Closed gehring closed 3 years ago
I ended up poking around a bit more and I'm reasonably certain this is a bug and not just some uninformative error. This issue seems to be dependent on the chunk_length
. It seems like only chunk_length = 3
leads to a crash. Additionally, changing the order of data also affects this issue. Placing the larger array first will not lead to crash while any other ordering does.

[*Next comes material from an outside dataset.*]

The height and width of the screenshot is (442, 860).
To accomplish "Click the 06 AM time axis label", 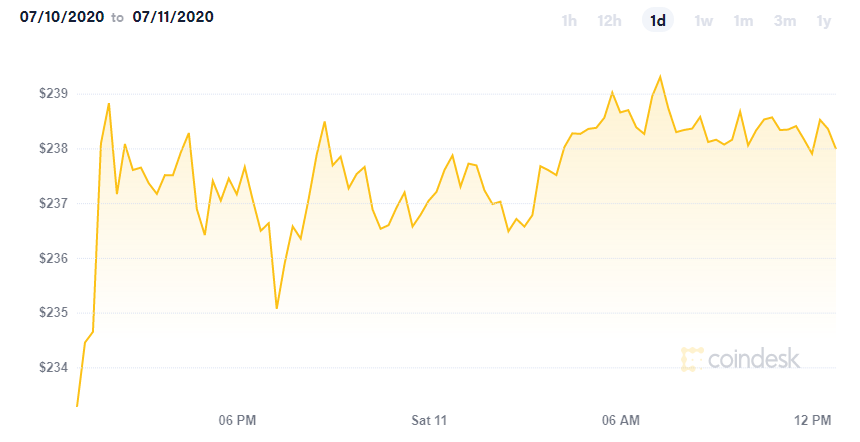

Hopefully this info is somewhat helpful!
Agreed; this looks like a real bug.
I ran a backtrace on this failure:
#0 __GI_raise (sig=sig@entry=6) at ../sysdeps/unix/sysv/linux/raise.c:50
#1 0x00007ffff7c3e537 in __GI_abort () at abort.c:79
#2 0x00007fffc04a0304 in tensorflow::internal::LogMessageFatal::~LogMessageFatal() () from /home/ebrevdo/.local/lib/python3.8/site-packages/tensorflow/python/_pywrap_tensorflow_internal.so
#3 0x00007fffb121353a in tensorflow::tensor::Concat(absl::lts_2020_02_25::Span<tensorflow::Tensor const> const&, tensorflow::Tensor*) ()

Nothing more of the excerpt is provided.